Car il l'a décidé, aussi incroyable que cela paraisse. Il l'a décidé parce qu'il était dans une condition physique qui le lui a permis, certes, mais aussi parce qu'il est d'une lignée qui décide cela, qui réussit cela, il l'a décidé parce qu'il ne "voulait pas tuer sa famille et ses amis en mourant" (je le cite de mémoire), il l'a décidé parce que sa soeur était blottie contre lui et qu'il voulait qu'elle vive, et il l'a décidé parce qu'un homme providentiel est venu aider ce destin à s'accomplir. C'est un autre fil rouge extraordinaire du livre : celui qui a placé Serge Simon, médecin, rugbyman, sur le chemin de l'auteur plusieurs fois, depuis le moment où, admirant l'homme, il en avait offert un livre à son père, jusqu'au moment où cet homme est venu lui porter secours le 13 novembre et est resté à ses côtés pour qu'il ne sombre pas. Un livre et une vie tissés de fils rouges... jusque dans leur bande son, celle du chanteur Oxmo Puccino, dont l'auteur aimait la musique depuis qu'il l'avait croisée par hasard dans le walkman d'un salarié de la cantine de son collège, puis de nouveau dans une période de deuil, chanteur dont la phrase "La vie est une chance, le reste du mérite" est sortie dans un nouvel album le 13 novembre 2015, et enfin qu'Aristide a rencontré lorsqu'il a donné un concert à Massy, sa ville, quelques mois après cette date.

Voilà, j'ai aimé que ce ne soit pas un livre de témoignage à chaud, ni un livre qui donne des leçons, ni qu'il donne des recettes sur ce qu'il faut faire si un drame survient, mais un livre qui replace le drame, les leçons, le témoignage, au carrefour de multiples fils et dans un parcours, de façon, on le devine, à pouvoir donner à l'absurde un sens qui permette de continuer. Il y a des regrets, il y a des sacrifices, il y a des pleurs. Mais il y a aussi une suite et la fin du livre est ouverte.

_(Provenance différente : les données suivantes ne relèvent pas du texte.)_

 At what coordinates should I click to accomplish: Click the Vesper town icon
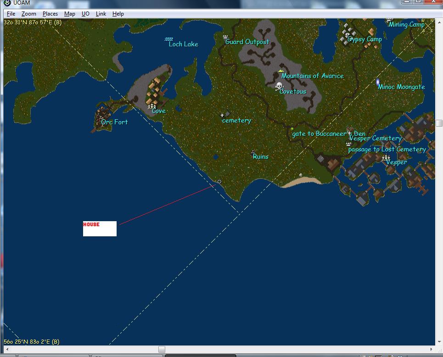click(386, 158)
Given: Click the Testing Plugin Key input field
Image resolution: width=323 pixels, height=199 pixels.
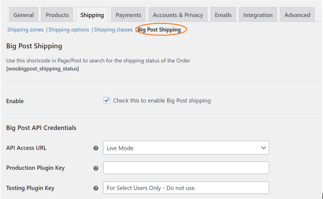Looking at the screenshot, I should (x=186, y=188).
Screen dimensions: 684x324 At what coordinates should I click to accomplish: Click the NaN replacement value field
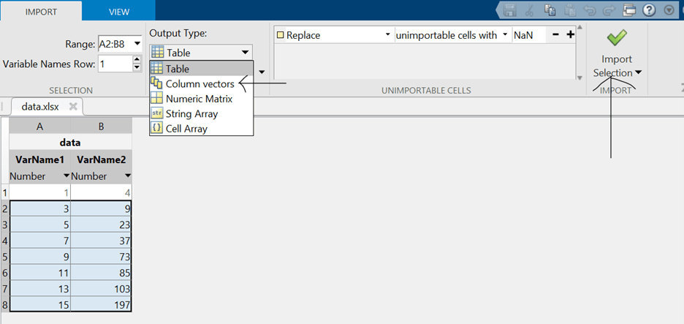pyautogui.click(x=528, y=35)
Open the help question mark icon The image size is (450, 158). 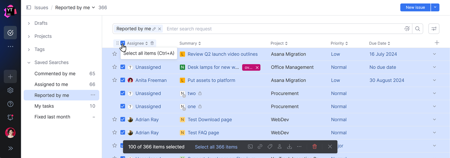10,104
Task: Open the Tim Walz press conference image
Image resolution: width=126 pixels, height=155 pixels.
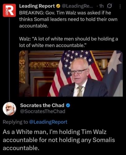Action: coord(71,73)
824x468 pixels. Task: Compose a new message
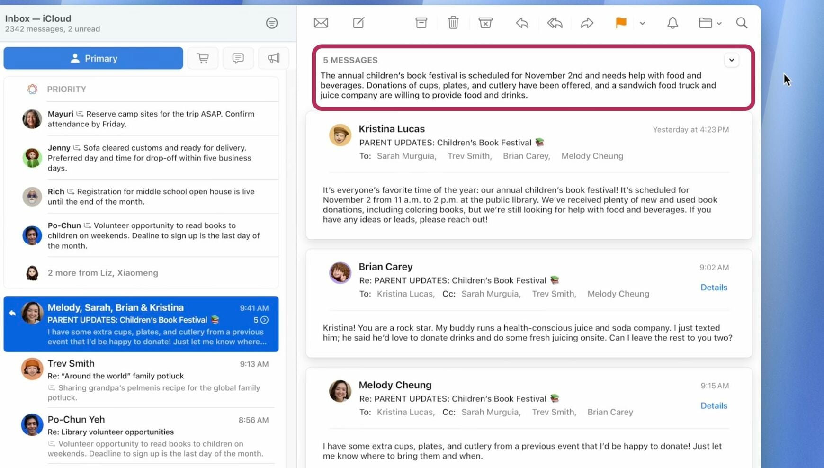(358, 23)
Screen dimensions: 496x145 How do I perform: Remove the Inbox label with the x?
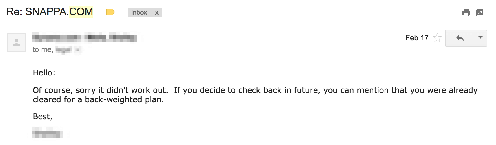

Destin, drôle de mot que je me répète depuis que j'ai refermé ce livre... est-ce que cela existe ? Je me dis maintenant que oui. Mais non, décidément, ce n'est pas ce qui nous arrive. Et si c'est ce que nous en faisons, c'est aussi, et peut-être plus encore, la manière dont nous y réfléchissons après-coup, dont nous donnons sens à l'absurde, dont nous le faisons entrer en résonance avec toute notre histoire pour lui donner sa place dans la logique de notre vie, parce que sinon, on ne pourrait plus vivre. Il ne faut pas que ces choses-là arrivent. Mais puisqu'elles lui sont arrivées, à lui, il en a fait quelque chose.

C'est pourquoi il faut lire Mais ne sombre pas. Pas parce que c'est un témoignage poignant (même si c'en est un), mais parce qu'il nous incite à réfléchir nous aussi à ce qui, dans nos vies, fait destin.